Ho sempre cercato di essere felice… ho sempre cercato di trovare la felicità nascosta in ogni situazione, in ogni incontro. E continuo a pensare che la felicità aiuti a vivere, a sopravvivere a volte… Seguire il cuore, gli risposi, se seguissi il mio cuore in questo momento appoggerei le mie labbra sulle tue e… Non mi lasciò terminare la frase. Vidi suoi occhi brillare, mi strinse a sé, appoggiando le labbra sulla mia fronte gelida e mi diede un bacio, dolcemente.

Non voglio sconvolgere la tua vita… rompere il tuo equilibrio. Sono felice d’averti incontrata, non ho mai conosciuto una persona come te, con la tua forza, il tuo sorriso... ma io ho la mia strada davanti, e so che tu troverai presto la tua… E spezzò quel momento di debolezza.

Scambiammo solo poche parole dopo, prima di sentire il portone di casa che sbatteva dietro di me. Non dimenticherò mai questa serata.
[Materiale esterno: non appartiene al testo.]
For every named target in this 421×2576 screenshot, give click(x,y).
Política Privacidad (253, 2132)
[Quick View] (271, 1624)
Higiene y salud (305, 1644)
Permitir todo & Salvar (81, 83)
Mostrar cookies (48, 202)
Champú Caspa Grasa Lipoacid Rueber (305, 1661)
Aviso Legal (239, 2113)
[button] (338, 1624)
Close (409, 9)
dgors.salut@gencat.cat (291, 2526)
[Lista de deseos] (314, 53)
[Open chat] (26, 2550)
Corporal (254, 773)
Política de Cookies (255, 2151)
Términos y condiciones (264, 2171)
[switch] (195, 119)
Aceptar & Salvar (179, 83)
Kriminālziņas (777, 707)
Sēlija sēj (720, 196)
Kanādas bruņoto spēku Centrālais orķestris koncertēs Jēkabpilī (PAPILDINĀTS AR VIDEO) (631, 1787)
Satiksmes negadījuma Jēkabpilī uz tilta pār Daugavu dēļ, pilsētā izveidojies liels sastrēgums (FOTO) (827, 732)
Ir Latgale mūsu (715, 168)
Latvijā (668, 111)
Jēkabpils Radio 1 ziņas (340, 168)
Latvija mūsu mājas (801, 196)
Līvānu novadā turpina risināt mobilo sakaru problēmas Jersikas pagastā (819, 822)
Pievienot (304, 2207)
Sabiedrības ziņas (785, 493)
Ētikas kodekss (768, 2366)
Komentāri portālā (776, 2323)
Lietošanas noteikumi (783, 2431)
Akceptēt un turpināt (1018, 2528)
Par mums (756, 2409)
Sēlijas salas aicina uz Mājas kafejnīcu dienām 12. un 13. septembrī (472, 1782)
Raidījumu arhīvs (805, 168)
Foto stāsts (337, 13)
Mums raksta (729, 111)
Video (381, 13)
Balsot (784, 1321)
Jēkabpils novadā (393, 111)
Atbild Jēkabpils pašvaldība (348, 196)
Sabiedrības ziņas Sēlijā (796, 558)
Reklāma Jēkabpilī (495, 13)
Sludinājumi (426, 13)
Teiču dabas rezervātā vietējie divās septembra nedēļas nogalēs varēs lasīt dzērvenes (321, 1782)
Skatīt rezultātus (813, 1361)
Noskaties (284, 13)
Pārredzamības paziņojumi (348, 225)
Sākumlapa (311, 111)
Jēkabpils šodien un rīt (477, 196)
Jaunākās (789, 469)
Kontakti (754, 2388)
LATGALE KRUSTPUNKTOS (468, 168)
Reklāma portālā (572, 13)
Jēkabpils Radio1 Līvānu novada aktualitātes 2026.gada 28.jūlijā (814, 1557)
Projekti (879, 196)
Nemmeno io. Non dimenticherò mai il tuo viso, lo porterò con me ovunque sarò.

 

È passato un mese da quando lui è partito. Ed è ancora lontano, nemmeno oggi lo vedrò sbucare accanto alla mia poltrona. Le parole di quella sera riecheggiano dentro i miei pensieri mescolandosi ad immagini, luci, colori. Sento che sarò forte anche questa volta, l’ultima volta, mentre con gli occhi socchiusi aspetto che l’ultimo flaconcino si svuoti, goccia dopo goccia, e che l’infermiera mi tolga la flebo. L’ultima flebo.

 

L’inverno è finito, la natura si sveglia. La neve inizia a sgelarsi, a ingrossare i fiumi e il lago. I prati fioriscono. I capelli mi stanno ricrescendo. Biondi e ondulati come prima. Le giornate diventano più lunghe e tiepide. È bello passeggiare in riva al lago. Ho ripreso qualche chilo e il mio viso è tornato roseo e luminoso. Le anatre si lasciano cullare dalle onde, seguite dai loro piccoli in fila indiana. Ho tanti progetti per il futuro e mi sento di nuovo scoppiare di energia.

L’inverno è finito, me ne resta soltanto una lunga sottile cicatrice. E i miei occhi sorridono alle meraviglie della vita.

 

 

Ode alla Tetta
Avevo una volta un bel paio di tette

Non troppo grosse ma per me eran perfette

Le portavo ovunque anche senza sostegno

Che del reggiseno non avevan bisogno,

E se impachettate dentro una scollatura

Facevano sempre la loro bella figura.

Ma a poco più di vent’anni un brutto giorno m’accorsi

Che un ragno vorace m’aveva dato due morsi

Subito andai da un bravo dottore

Che in fretta operò per levare il tumore

Ritagliò via tutta la zona infetta

E alla fine fui salva con la mia mezza tetta.

 

Tutto andò bene, passarono gli anni

poi il ragno tornò a far nuovi danni

a destra ingordo il ragno mangiò

e col suo veleno l’altra tetta infettò.

Al bravo dottore per mandarlo via

Stavolta servì una mastectomia.

 

E ora che pure ‘sta battaglia è vinta

Mi trovo con una mezza e una tetta finta.

E se un poco mi rode perché erano belle

Alla fine m’importa d’aver salva la pelle.

Morale della storia- che spero sia finita,

posso rinunciare alle tette ma non alla vita.